═══ DATA SUPPLIED ═══

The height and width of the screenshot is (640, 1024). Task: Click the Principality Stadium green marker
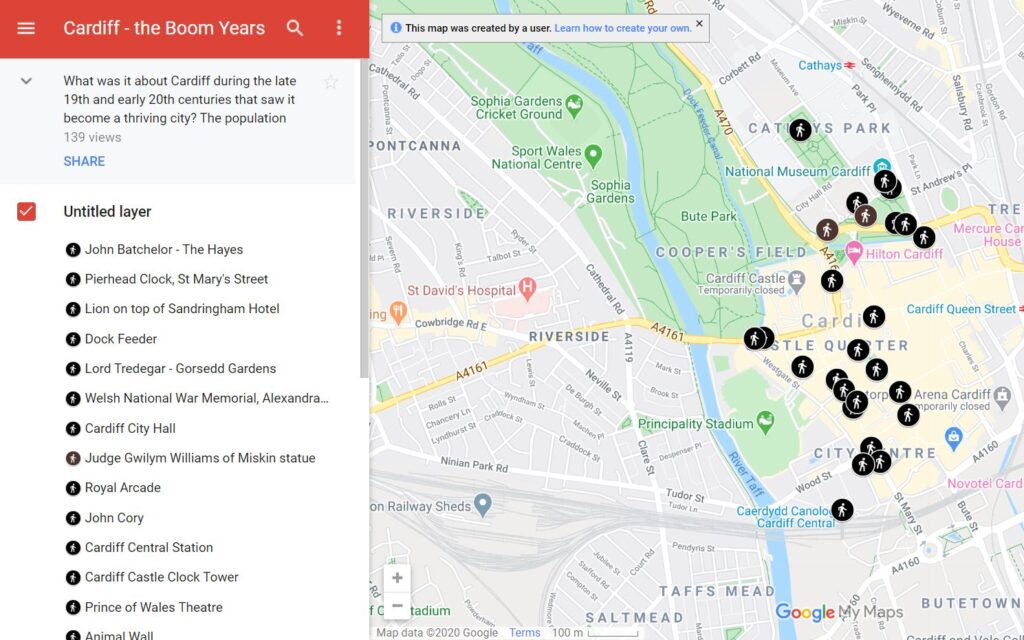coord(765,421)
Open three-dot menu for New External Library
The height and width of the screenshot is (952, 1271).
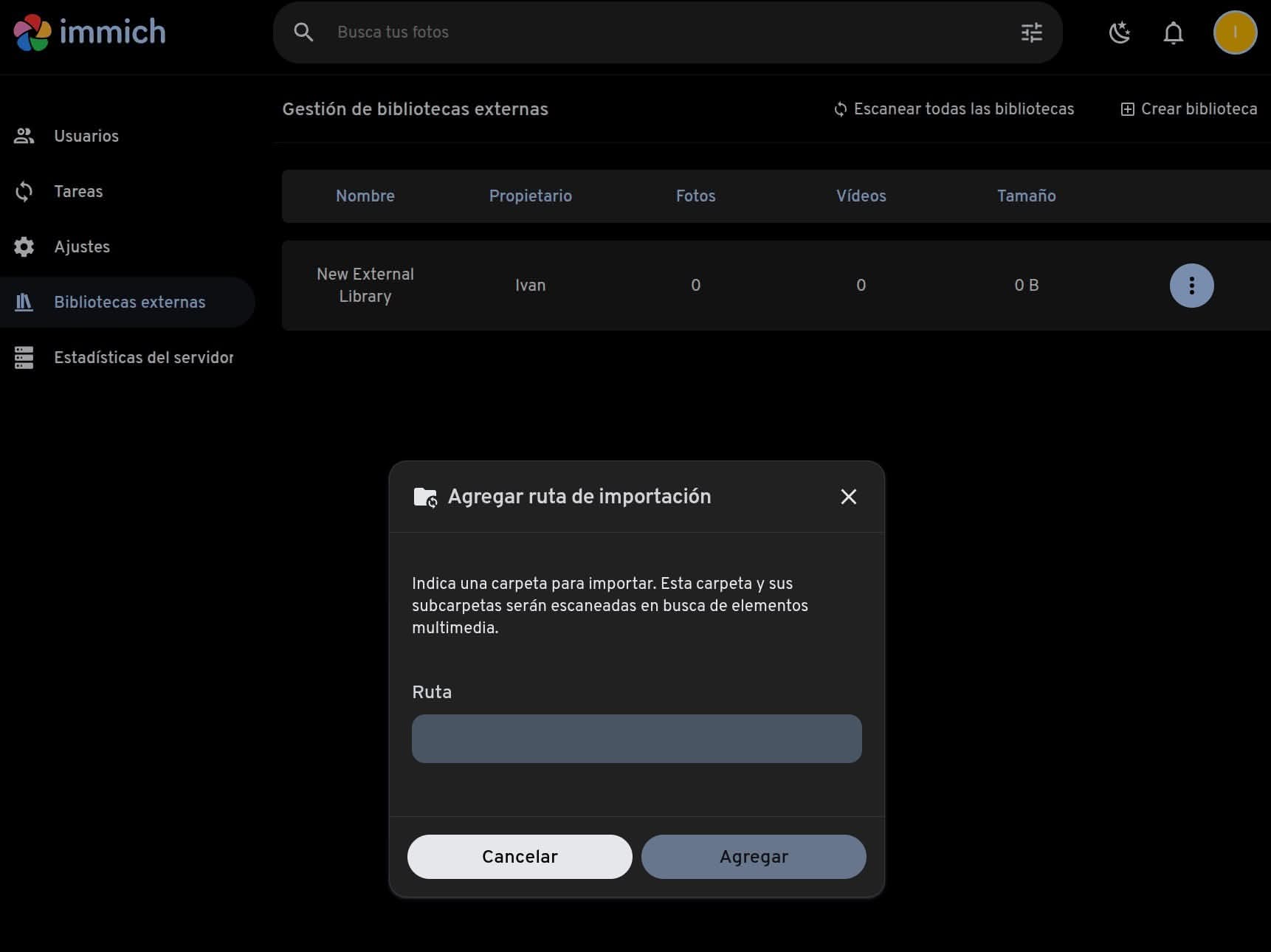pyautogui.click(x=1191, y=286)

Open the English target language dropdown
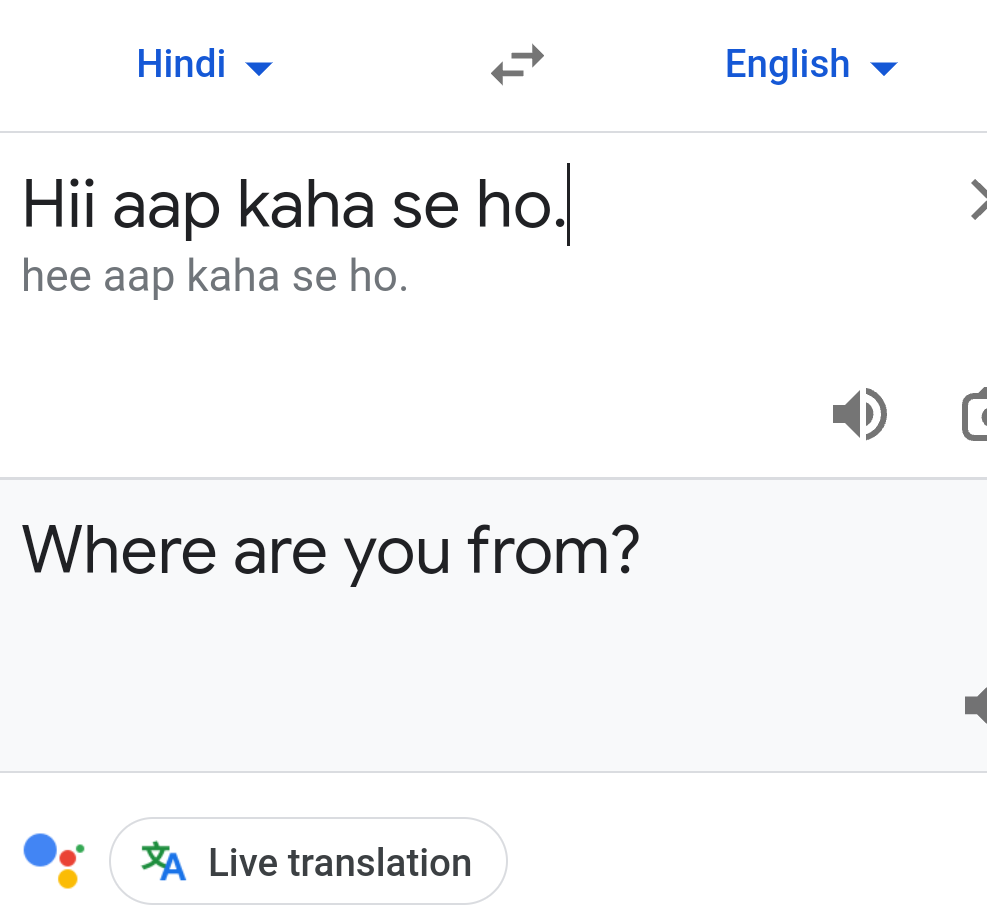click(810, 66)
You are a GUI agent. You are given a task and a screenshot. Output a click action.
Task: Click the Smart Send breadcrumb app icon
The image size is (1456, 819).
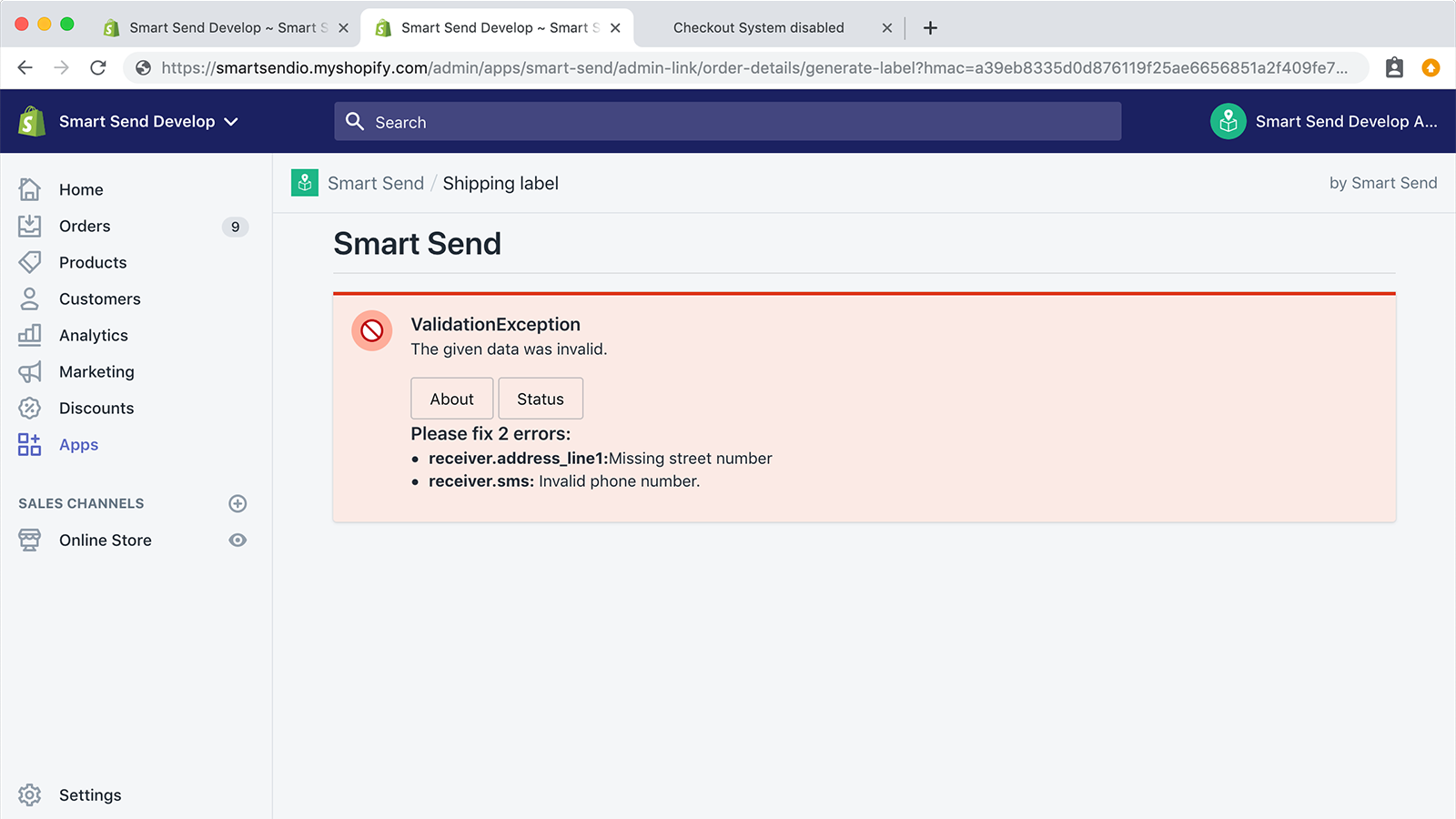305,183
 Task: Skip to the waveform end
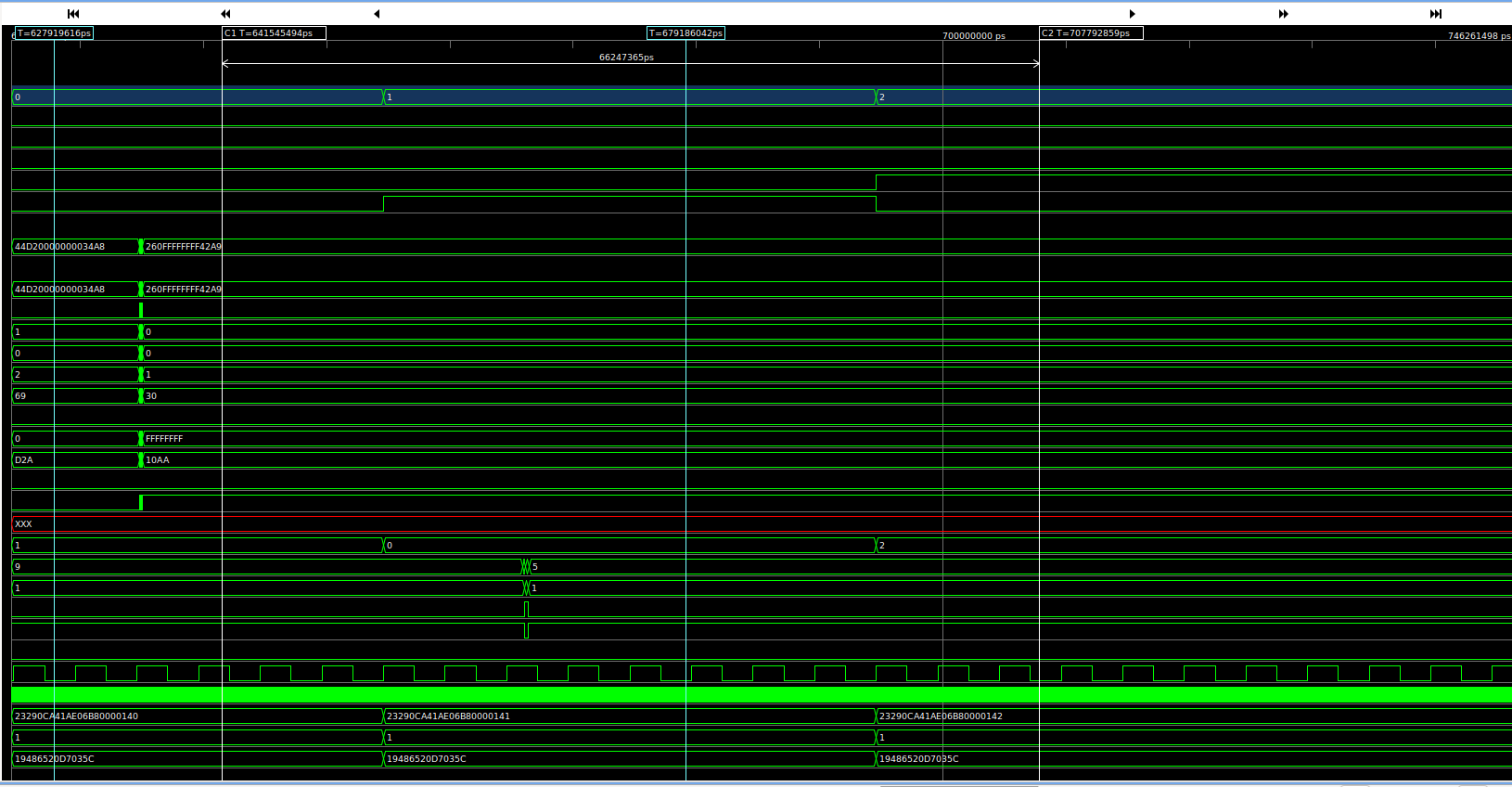pos(1436,14)
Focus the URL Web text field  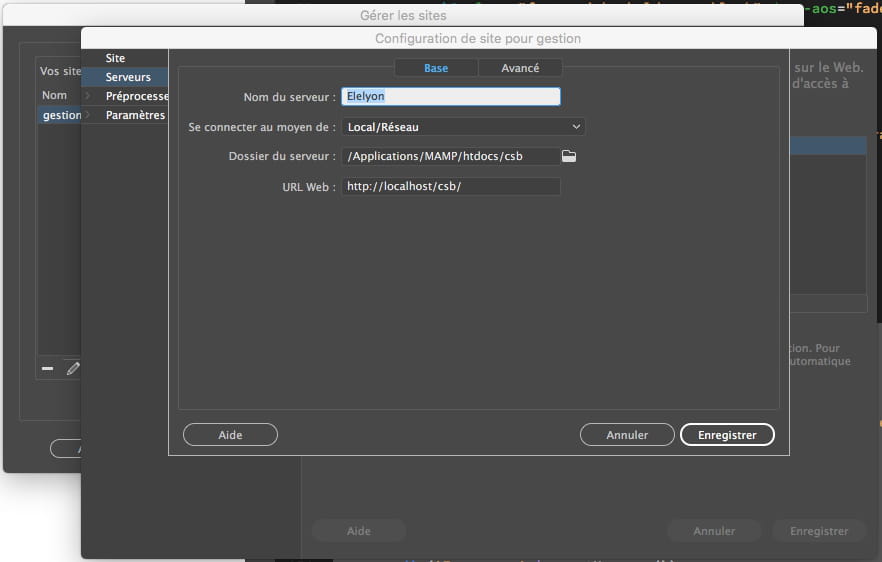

═══

> [PROMPT]: The records above are to be copied exactly, with no pictures carried over.

> [EXERCISE SOLUTION]:
The height and width of the screenshot is (640, 1024). Task: Click the Principality Stadium green marker
coord(765,421)
Open three-dot menu for New External Library
The height and width of the screenshot is (952, 1271).
pyautogui.click(x=1191, y=286)

Open the English target language dropdown
click(810, 66)
You are a GUI agent. You are given a task and a screenshot. Output a click action.
Task: Click the Smart Send breadcrumb app icon
The image size is (1456, 819).
305,183
 Task: Skip to the waveform end
pos(1436,14)
Focus the URL Web text field  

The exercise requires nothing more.